U.S. officials gave no indication that an embassy would be opened in Tripoli within days, as Seif Al-Islam Gadhafi, son of the country's leader, Moammar al-Qadhafi (search), said in the Libyan capital.

But the trend clearly pointed in that direction. "If they continue to make progress along the pathway that we have laid out, we, again, will meet their acts of good faith in return," State Department spokesman Sean McCormack said.

In March, the administration notified Congress it planned to establish full relations with the once outcast government by the end of the year, despite suspicions in Saudi Arabia that Libyan agents plotted to try to assassinate then-Crown Prince Abdullah in late 2003.

A U.S. ambassador will be sent to Tripoli and 19 American diplomats working out of a hotel in Tripoli will move into a temporary embassy facility by the winter, then-acting Undersecretary of State William J. Burns told the House International Relations Committee.

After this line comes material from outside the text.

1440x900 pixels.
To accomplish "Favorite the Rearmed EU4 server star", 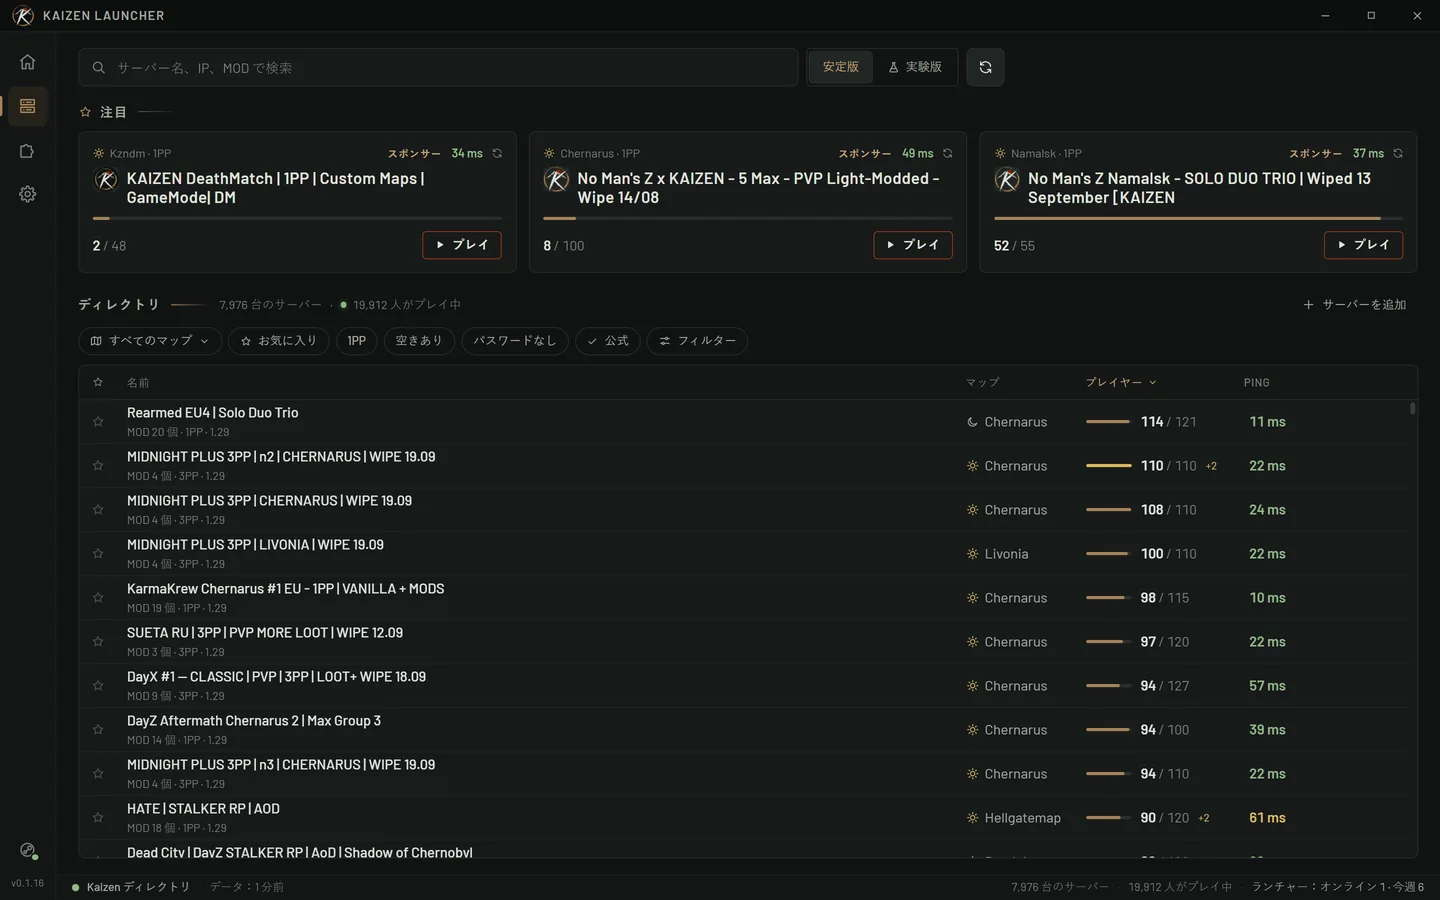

Last weekend, Sen. Richard Lugar, chairman of the Senate Foreign Relations Committee, said U.S. and Libyan officials were negotiating the opening of the embassy and removal of the Libyan government from a State Department list of countries that sponsor terror.

Diplomatic relations were severed in 1980 and U.S. economic sanctions remain in place, costing Libya an estimated $30 million a year in lost business.

Libyan terrorism reached a high point in 1988 with the bombing of a Pan Am jetliner over Scotland in which 270 people were killed.

al-Qadhafhi agreed, however, to pay $2.7 billion in reparations to the victims' families and gave up the pursuit of weapons of mass destruction, shipping much of Libya's weapons technology to the United States.

"We have a dramatically different relationship with Libya than we had over recent history," McCormack said Monday. "That changed relationship had its roots in the Libyan strategic decision to give up its weapons of mass destruction program."

"In exchange for their acts of good faith we, in turn, have met their actions with our actions of good faith," he said. "And we are engaged with them now in a dialogue on a variety of issues," he said, citing human rights, democracy and terrorism.

"We have certainly come a long way from where we were in our relationship," McCormack said.